Federal Reserve Board Chairman Jerome Powell insists that President Trump’s constant criticism has no influence over Fed policy, but new research shows not everyone agrees.

Researchers at Duke University and the London Business School have published findings after studying the President’s tweets that harshly criticized the Fed for raising rates, then not lowering them enough.

They compared the President’s criticism with resulting price changes in the fed funds futures market, where traders place bets on whether the Fed will raise or lower its key interest rate.

The researchers said Trump’s harshly critical tweets had the effect of lowering expectations for what the central bank would do at an upcoming meeting. The researchers said they found “strong evidence” that Trump’s pressure caused traders to expect a lower rate. They suggest it shows a “steady erosion” in the Fed’s independence during the Trump administration.

Political pressure

“Even if President Trump does not directly influence Fed decisions, his political pressure can still affect policy indirectly by changing market expectations regarding the Fed,” the researchers concluded.

Trump began his criticism of Fed Chairman Jerome Powell in the latter part of 2018 when the Fed continued a policy, started under Chairwoman Janet Yellen, of raising the federal funds rate, which had been at near 0 percent since late 2008.

Trump kept up the criticism after the Fed reversed course and began cutting the key interest rate. Most recently Trump suggested the Fed should cut the rate to 0 percent, or even adopt negative interest rates as some European central banks have done.

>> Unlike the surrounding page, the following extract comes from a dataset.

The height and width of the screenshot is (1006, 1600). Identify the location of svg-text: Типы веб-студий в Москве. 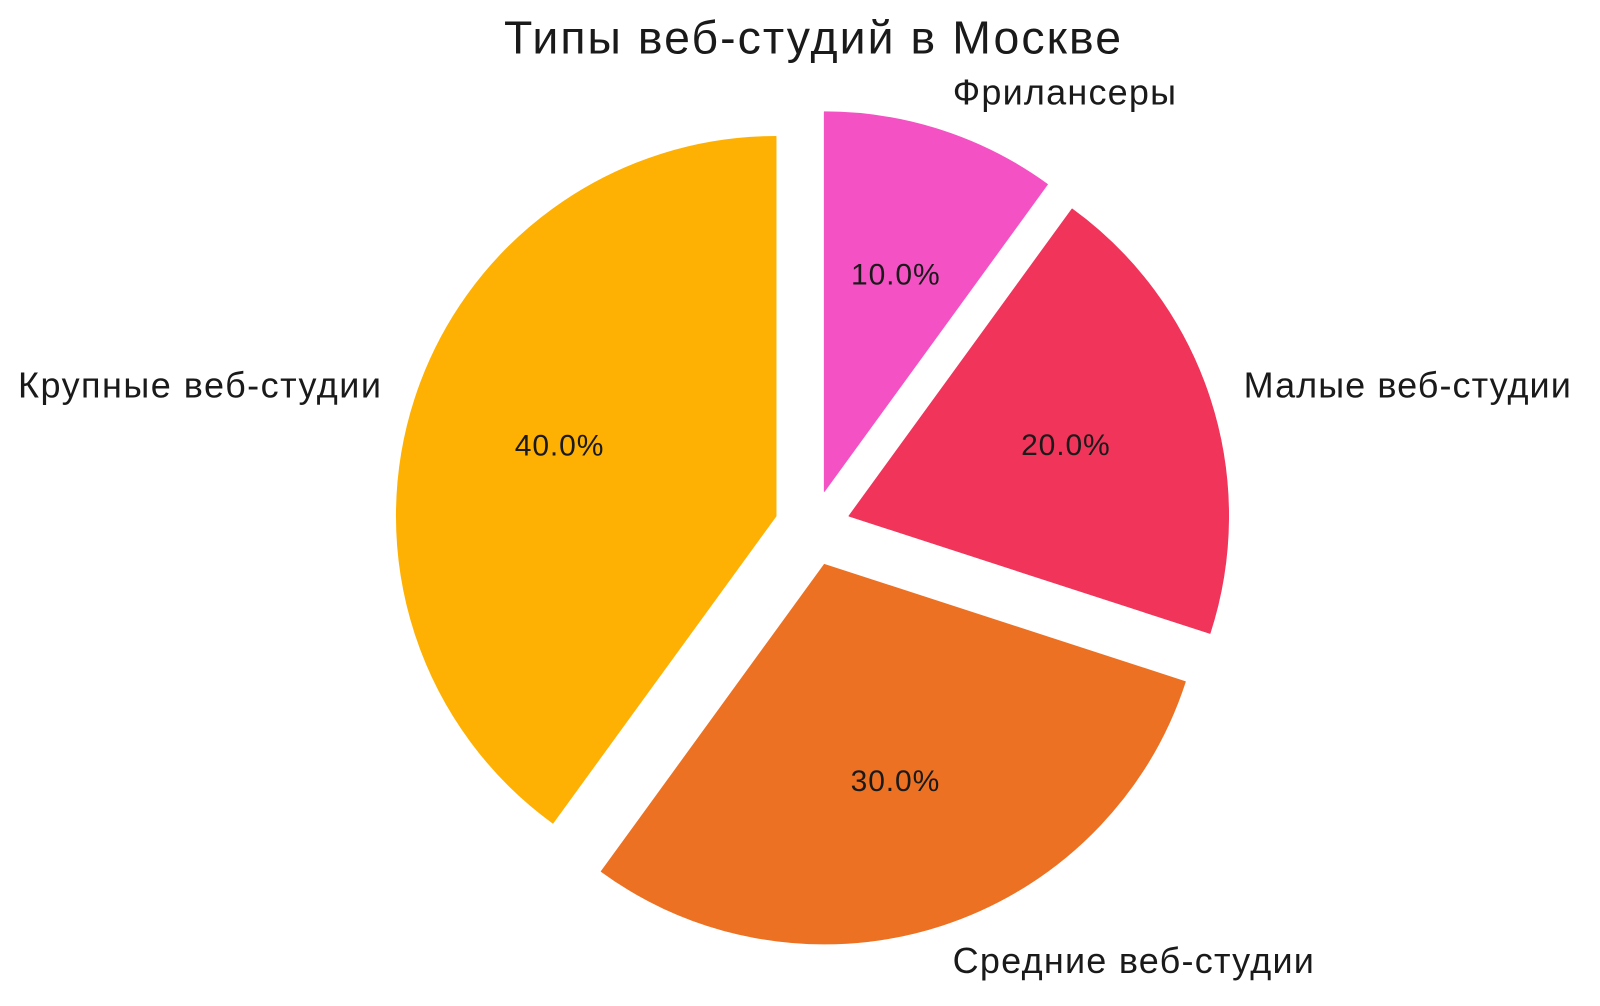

"The Federal Reserve should get our interest rates down to ZERO, or less," the president wrote in a recent tweet.

Latest cut

After raising rates aggressively last year, the Fed has cut its key federal funds interest rate to a range of 1.75 percent to 2 percent. Historically, that’s very low. Cutting rates is normally something done when an economy is faltering, but economists say there has been little evidence of that in the U.S.

The researchers said their findings highlight a concern that -- true or not --  market participants have concluded that the president’s constant criticism has eroded Fed independence. That perceived erosion is “persistent and consistent,” they write.

The Fed met last week and cut the federal funds rate by a quarter-point, suggesting another quarter-point cut may be needed before the end of the year. Even that was not enough to placate the president, who tweeted that Powell and his colleagues had “no guts, no sense, no vision.”